Tawake was fifteen years old when one such ritual occurred after the chief of his village died. The passing of a chief is marked by a moratorium (tabu) on fishing for 100 days in an area of the fishing grounds designated as a no-take zone or refugia. The tabu practice (which is the genesis of the word taboo in English) is a key management concept for traditional Fijian resource management. Setting aside a tabu area allows the fish time to replenish and grow. At the end of the mourning period, villagers enter the refugia to catch fish for a feast. The size of the catch is regarded as a measure of the deceased chief's power.

"I can still remember that day," says Tawake. "I went out in a dugout canoe with the fishermen. In an hour or two, they caught thousands and thousands of snappers. It was the first time I had seen that many fish caught, and I was amazed by the chief's power."

Today, Tawake uses traditional practices in combination with modern conservation techniques and science to protect habitats and fish populations in Fiji. He is a fellow at the University of the South Pacific and a founder of the Locally-Managed Marine Area Network, a coalition that implements community-based marine management in the biologically rich South Pacific. The network trains community members in scientific methods that validate traditional practices such as temporary no-take zones and seasonal bans. It is one of a number of conservation initiatives worldwide supported by the MacArthur Foundation that integrates local wisdom with the science of conservation.

The power of the tabu
Fiji's first locally managed marine area site was in the village of Ucunivanua, where clams were once plentiful. But by the early 1990s, "it could take a whole day to harvest clams because there weren't many in the mudflats," says Ratu Pio Radikedike, a young chief of Ucunivanua.

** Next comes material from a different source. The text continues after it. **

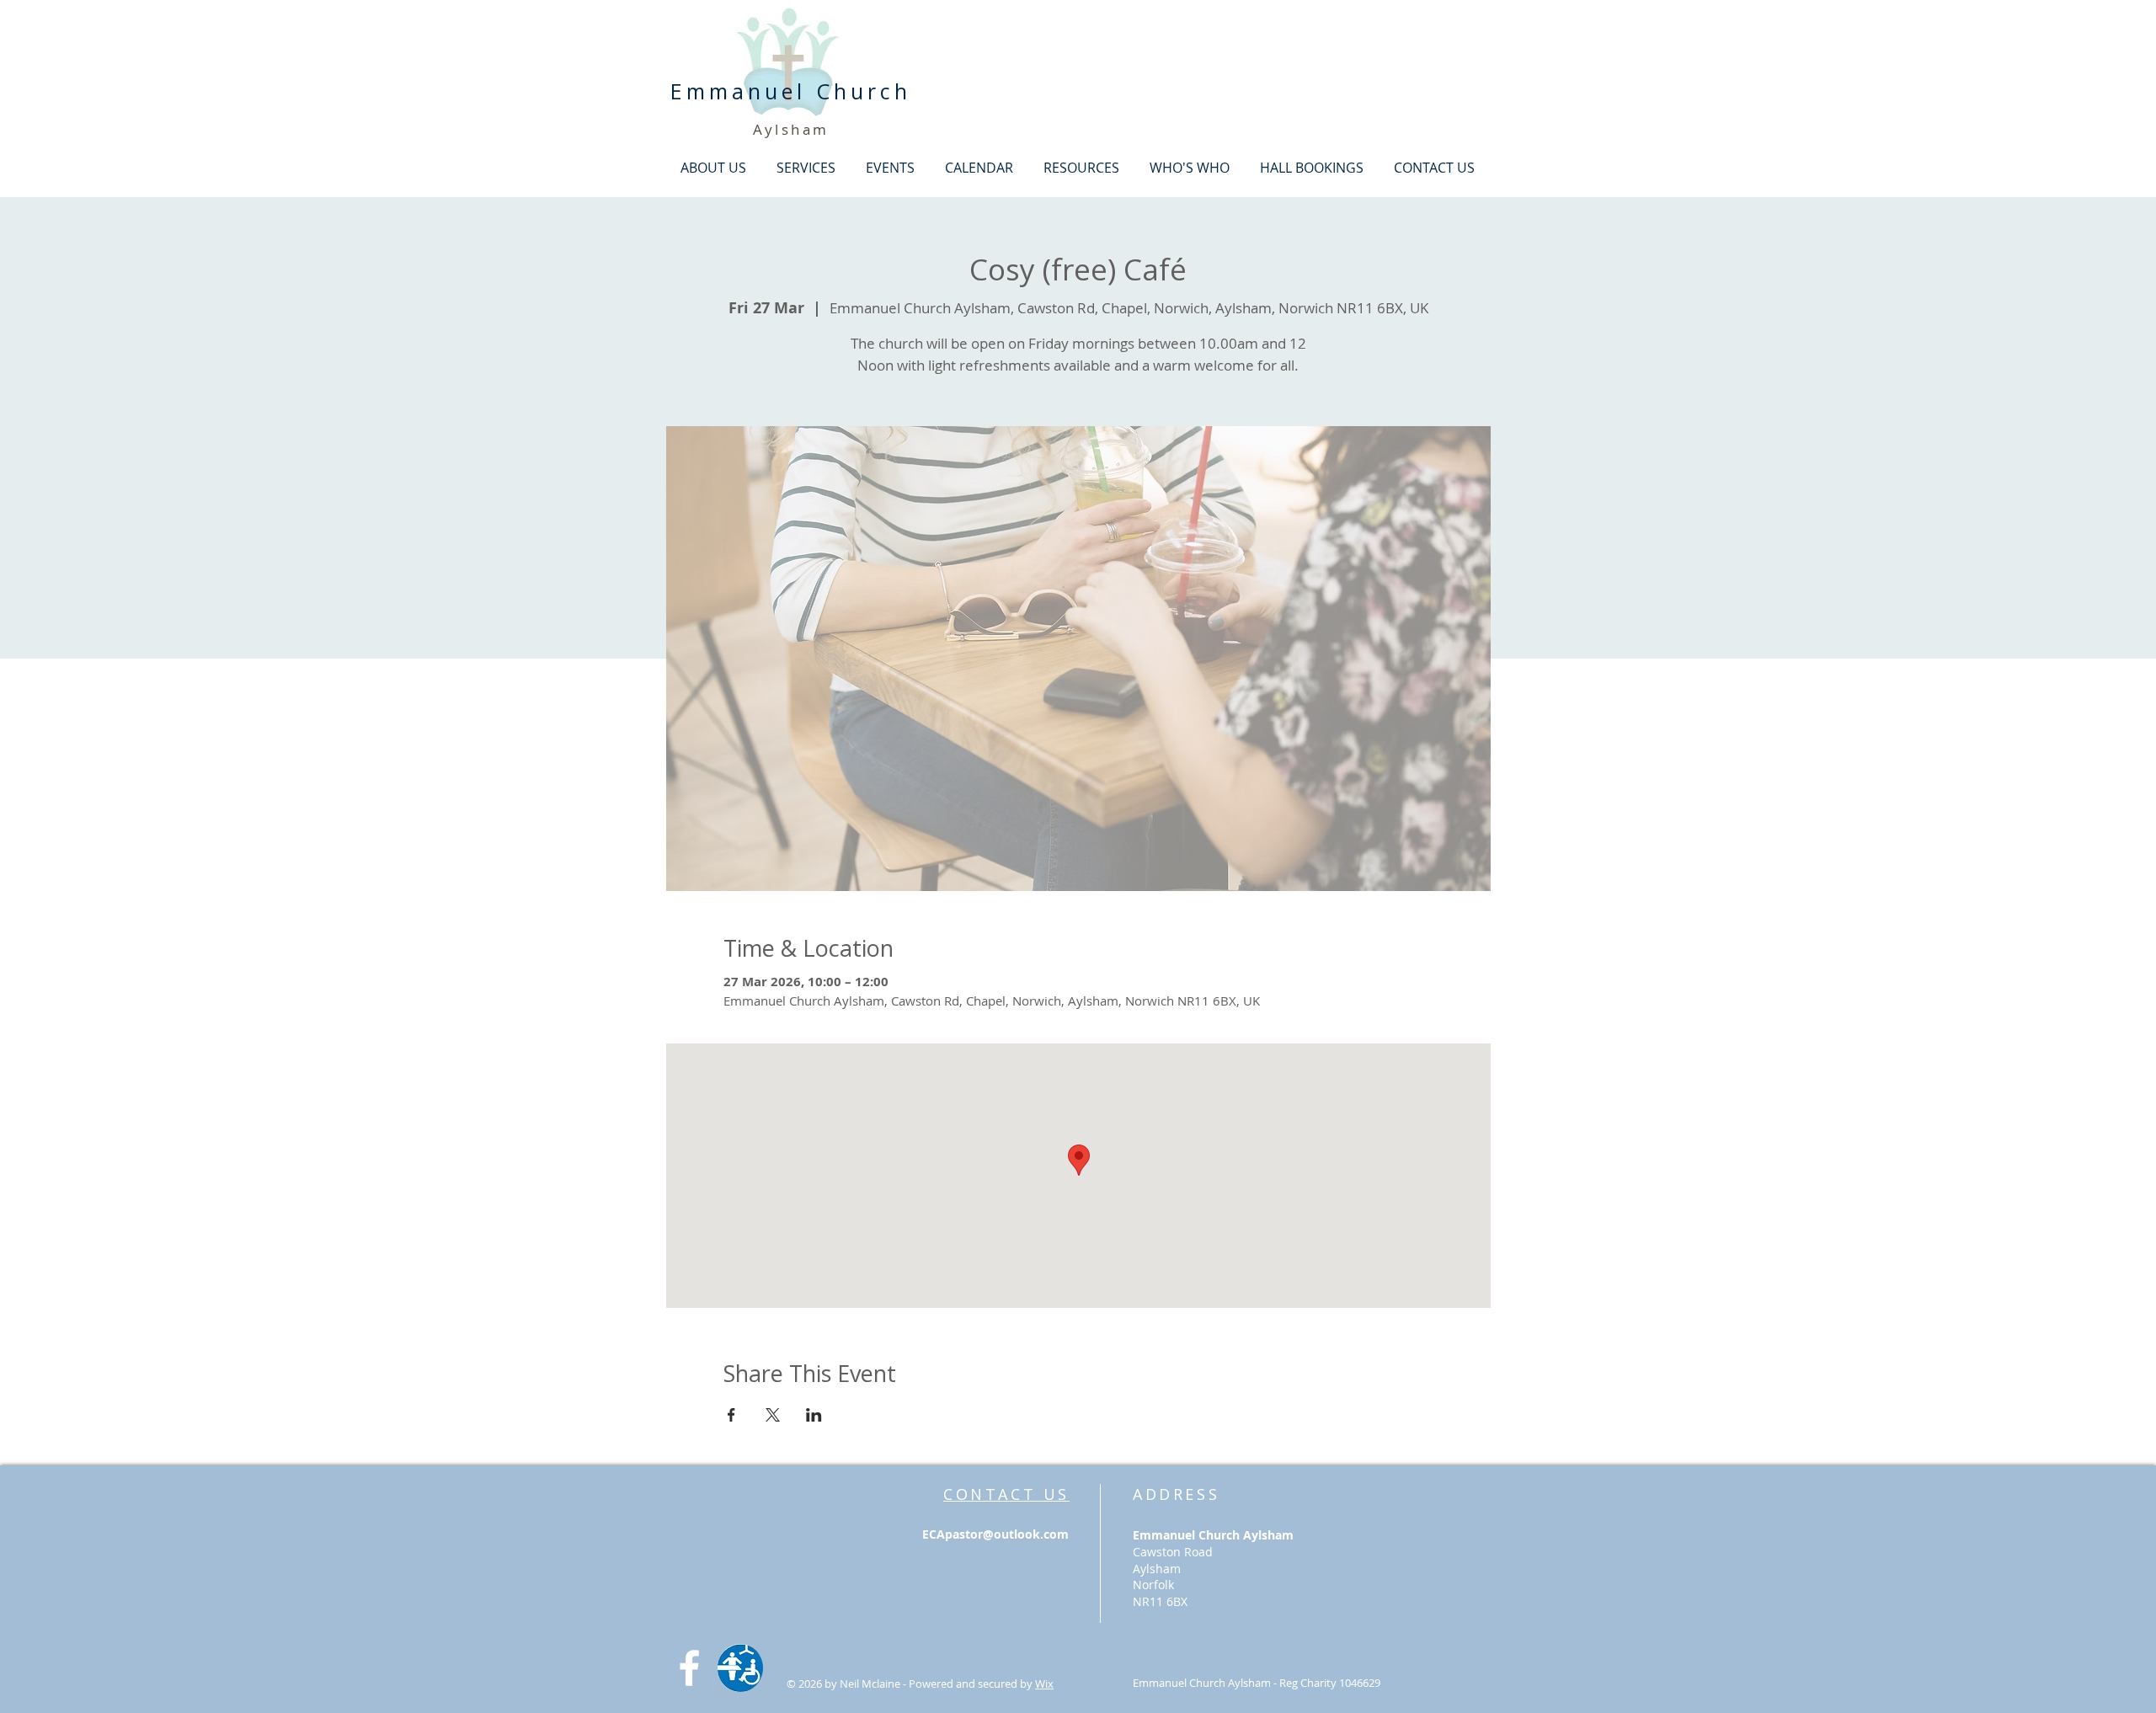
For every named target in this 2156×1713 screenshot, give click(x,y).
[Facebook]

For two years in the late 1990s, the University of the South Pacific conducted training in environmental education and scientific skills with volunteers from Ucunivanua village. As an experiment, a team of 20 local managers staked out a no-take area in the mudflats near the village and asked the chief to hold a ceremony declaring a five-year tabu. The team sampled the clam population at 10-meter (10.9 yard) intervals, analyzing their results statistically and establishing a baseline of clam populations. Within a year, the numbers of clams in and adjacent to the refugia area were much higher and the size of clams larger. Soon villages throughout Fiji and the Pacific Region were inspired to set up their own locally managed marine areas. At the end of the three-year study in Ucunivanua, there was a 165-fold increase in clams inside the refugia and a 58-fold "reseeding" increase in the harvest sites nearby.

The return of the wrasse
In Tawake's home village of Daku, a four-year ban on taking all fish and marine resources, including humphead wrasse, is showing results. While the fish were once so scarce that each wrasse swam alone, in the past year groups of the fish have been spotted swimming together. The variety and numbers of fish have grown dramatically. And the leatherback turtle, after an absence of some 15 years, has reappeared on the beaches.

In Ratu Pio's village, the five-year tabu has been extended indefinitely, because the reseeding effect provides adequate supplies of clams. The chief now works as a technical advisor to the Fiji Department of Fisheries. "I am moving around Fiji spreading the gospel of conservation," he says. "Nearly all the places I go to and share my village experiences are following in the footsteps of Ucunivanua."